REQUIRED ACTION:
Your response should be the listing below, repeated exactly and in full.

SUPPLIED MATERIAL:
-- Opening Marker --
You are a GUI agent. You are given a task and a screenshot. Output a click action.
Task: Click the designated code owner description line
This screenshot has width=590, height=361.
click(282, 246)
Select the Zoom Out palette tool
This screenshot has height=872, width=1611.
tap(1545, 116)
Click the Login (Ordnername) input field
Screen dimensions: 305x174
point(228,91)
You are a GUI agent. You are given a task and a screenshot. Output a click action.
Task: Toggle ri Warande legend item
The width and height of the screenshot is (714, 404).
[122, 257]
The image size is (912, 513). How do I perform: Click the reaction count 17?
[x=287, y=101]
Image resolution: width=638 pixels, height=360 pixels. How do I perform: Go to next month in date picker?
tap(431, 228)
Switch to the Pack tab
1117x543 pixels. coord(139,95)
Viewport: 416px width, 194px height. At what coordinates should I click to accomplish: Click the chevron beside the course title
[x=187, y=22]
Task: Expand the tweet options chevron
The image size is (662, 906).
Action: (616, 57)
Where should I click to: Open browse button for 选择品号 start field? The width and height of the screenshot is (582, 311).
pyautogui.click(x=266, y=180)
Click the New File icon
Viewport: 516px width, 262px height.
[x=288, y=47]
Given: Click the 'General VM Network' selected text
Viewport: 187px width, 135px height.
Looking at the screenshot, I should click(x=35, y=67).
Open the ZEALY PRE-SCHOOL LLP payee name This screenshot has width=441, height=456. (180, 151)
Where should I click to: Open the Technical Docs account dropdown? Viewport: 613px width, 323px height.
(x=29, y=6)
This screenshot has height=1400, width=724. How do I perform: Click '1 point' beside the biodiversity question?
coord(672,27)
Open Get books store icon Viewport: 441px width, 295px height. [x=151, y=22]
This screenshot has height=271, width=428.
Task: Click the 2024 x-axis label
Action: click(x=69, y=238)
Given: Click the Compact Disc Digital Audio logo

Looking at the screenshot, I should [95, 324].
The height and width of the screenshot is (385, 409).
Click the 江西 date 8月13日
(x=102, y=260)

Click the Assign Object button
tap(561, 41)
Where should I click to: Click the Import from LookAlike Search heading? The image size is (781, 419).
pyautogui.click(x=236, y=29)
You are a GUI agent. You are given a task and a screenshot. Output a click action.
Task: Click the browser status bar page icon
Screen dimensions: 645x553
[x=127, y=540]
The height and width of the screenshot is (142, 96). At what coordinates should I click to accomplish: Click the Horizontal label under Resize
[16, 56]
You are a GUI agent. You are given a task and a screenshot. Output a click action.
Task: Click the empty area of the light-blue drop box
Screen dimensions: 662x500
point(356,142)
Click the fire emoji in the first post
-- Closing Marker --
EXERCISE RESPONSE:
You are a GUI agent. You are given a task and a screenshot. Output a click action.
Task: Click the designated code owner description line
This screenshot has width=590, height=361.
click(282, 246)
Select the Zoom Out palette tool
This screenshot has height=872, width=1611.
tap(1545, 116)
Click the Login (Ordnername) input field
Screen dimensions: 305x174
point(228,91)
You are a GUI agent. You are given a task and a screenshot. Output a click action.
Task: Toggle ri Warande legend item
The width and height of the screenshot is (714, 404).
[122, 257]
The image size is (912, 513). How do I perform: Click the reaction count 17?
[x=287, y=101]
Image resolution: width=638 pixels, height=360 pixels. How do I perform: Go to next month in date picker?
tap(431, 228)
Switch to the Pack tab
1117x543 pixels. coord(139,95)
Viewport: 416px width, 194px height. At what coordinates should I click to accomplish: Click the chevron beside the course title
[x=187, y=22]
Task: Expand the tweet options chevron
The image size is (662, 906).
Action: (616, 57)
Where should I click to: Open browse button for 选择品号 start field? The width and height of the screenshot is (582, 311).
pyautogui.click(x=266, y=180)
Click the New File icon
Viewport: 516px width, 262px height.
[x=288, y=47]
Given: Click the 'General VM Network' selected text
Viewport: 187px width, 135px height.
Looking at the screenshot, I should click(x=35, y=67).
Open the ZEALY PRE-SCHOOL LLP payee name This screenshot has width=441, height=456. (180, 151)
Where should I click to: Open the Technical Docs account dropdown? Viewport: 613px width, 323px height.
(x=29, y=6)
This screenshot has height=1400, width=724. How do I perform: Click '1 point' beside the biodiversity question?
coord(672,27)
Open Get books store icon Viewport: 441px width, 295px height. [x=151, y=22]
This screenshot has height=271, width=428.
Task: Click the 2024 x-axis label
Action: click(x=69, y=238)
Given: Click the Compact Disc Digital Audio logo

Looking at the screenshot, I should [95, 324].
The height and width of the screenshot is (385, 409).
Click the 江西 date 8月13日
(x=102, y=260)

Click the Assign Object button
tap(561, 41)
Where should I click to: Click the Import from LookAlike Search heading? The image size is (781, 419).
pyautogui.click(x=236, y=29)
You are a GUI agent. You are given a task and a screenshot. Output a click action.
Task: Click the browser status bar page icon
Screen dimensions: 645x553
[x=127, y=540]
The height and width of the screenshot is (142, 96). At what coordinates should I click to accomplish: Click the Horizontal label under Resize
[16, 56]
You are a GUI agent. You are given a task and a screenshot. Output a click action.
Task: Click the empty area of the light-blue drop box
Screen dimensions: 662x500
point(356,142)
Click the fire emoji in the first post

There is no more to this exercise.